Même si la porte s’entrouve maintenant qu’un moratoire est en place, attention à l’effet boomerang du débat sur la préférence nationale qui agite Berne en ce moment.

Commentaires

  1. Alex says:

    ??????????

    A ce jour, une personne à mi-temps en France ne peut pas prendre un second temps partiel en Suisse. Un comble dans un pays comme la France, mais qui montre bien qu'ici plus rien ne va.

    Donc je ne vois pas trop où est le moratoire.

  2. says:

    l’URSSAF Alsace vient d’annoncer qu’elle cessait désormais d’adresser des demandes de cotisations sociales des travailleurs frontaliers (employés à temps partiel dans les deux pays, ou cumulant un emploi en suisse et des indemnités de chômage en France) à leurs employeurs.

    Comme c'est bizarre, ça concerne pas que les chômeurs ...

  3. jpm says:

    avez-vous connaissance des redressement de l'AVS et de l'URSSAF ?

    les gens qui sont embêtés sont les employeurs. et une fois touchés (parfois avant) ils prennent des règles strictes pour leur employés pour pas que cela se reproduise.

    télétravailler occasionnellement ne veut rien dire. 2 ou 3 jours par an, ca marche aussi.

    c'est simple. tu prends un bassin d'emploi (Paris, Toulouse, Lyon) avec plein de gens diplomés qui ont pas envie de bouger leur petit c** en Suisse Tu les fais bosser localement (Paris, Toulouse, Lyon), et tu crées une entreprise en Suisse qui les salarie.

    Tu n'oublies pas d'écrire dans le contrat de travail qu'ils ont la "possibilité" de télétravailler.
    Dans la pratique, ils sont à 100% jamais en Suisse.

    qui gagne quoi ?
    les employés perdent la "relative" sécurité de l'emploi du droit français, sans perdre le droit au chomage en cas de licenciement.

    les employés perdent 8% de leur brut en charges sociales et pas 24%....

    les employeurs payent 125 CHF de superbrut pour 100 CHF de salaire net versé, au lieu de 162 CHF pour 100 CHF de salaire net versé (charges suisses versus françaises).

    les employés gagnent la possibilité d'avoir des voitures de fonction cool (pas de 2 places mais des vraies berlines voire des porsche, aucune restriction), des "frais" remboursés (costume, PC, smartphone).

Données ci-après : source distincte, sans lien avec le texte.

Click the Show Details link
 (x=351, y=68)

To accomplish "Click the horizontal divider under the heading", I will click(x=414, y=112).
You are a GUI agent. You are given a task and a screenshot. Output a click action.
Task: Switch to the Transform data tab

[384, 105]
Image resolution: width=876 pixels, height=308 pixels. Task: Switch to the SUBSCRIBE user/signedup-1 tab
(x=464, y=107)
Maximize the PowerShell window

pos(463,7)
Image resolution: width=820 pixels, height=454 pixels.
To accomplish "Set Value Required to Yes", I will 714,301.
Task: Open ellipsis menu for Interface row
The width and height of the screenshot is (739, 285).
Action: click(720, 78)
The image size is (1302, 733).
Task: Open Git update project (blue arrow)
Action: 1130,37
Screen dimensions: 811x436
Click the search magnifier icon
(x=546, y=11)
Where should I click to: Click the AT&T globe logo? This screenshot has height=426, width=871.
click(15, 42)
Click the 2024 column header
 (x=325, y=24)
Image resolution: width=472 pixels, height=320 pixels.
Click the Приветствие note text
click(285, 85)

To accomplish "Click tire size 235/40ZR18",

Ils gagnent aussi une vraie retraite suisse (1er et 2e pilier autrement pour un cadre que le tryptique de mort CNAV-AGIRC-ARCO).

    bref du contournement, de l'optimisation que les juges résument ainsi : fraude sociale

    Toute ressemblance avec des faits existants ou ayant existé seraient tout à fait.....fortuite. :joy:

  4. Non en effet, je n'en ai pas connaissance mais bon je ne bosse dans ces boîtes non-plus, mais j'imagine que si tel avait été le cas, ces frontaliers se feront licenciés, je vois mal un employeur Suisse devoir gérer le droit Français et payer les charges Françaises.

    C'est peut-être aussi parce-que ce ceux que je connais sont de vrais frontaliers, pas des gents qui habitent à des centaines de kilomètres de la frontière. Je n'ai pas pensé à cette possibilité de 'fraude social' via la création d'entreprise en Suisse pour embaucher des bretons ou des corses :slight_smile: Je comprends mieux à présent, mais ça va chercher loin car j'ai toujours cru que pour pouvoir monter une boîte en Suisse, il faut qu'au moins un des fondateurs réside en Suisse, j'ai faux ?

    Ce que j'entends par occasionnellement, c'est quand le gars bosse par exemple trois semaines d'affilié chez lui occasionnellement puis le reste de l'année au bureau.

  5. jpm says:

    un contrôle. l'employeur ne veut pas prendre ce risque, il n'a rien a y gagner et lourd a perdre (fraude sociale c'est 45000 euros et 3 ans de prison.)